::: Dataset excerpts
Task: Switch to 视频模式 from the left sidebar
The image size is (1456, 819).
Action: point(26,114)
::::::
::: Dataset excerpts
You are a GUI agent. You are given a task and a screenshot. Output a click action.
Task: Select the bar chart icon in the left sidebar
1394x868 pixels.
::::::
The problem: Extract every line containing the string "left" from the data above.

Response to this task:
Task: Switch to 视频模式 from the left sidebar
Task: Select the bar chart icon in the left sidebar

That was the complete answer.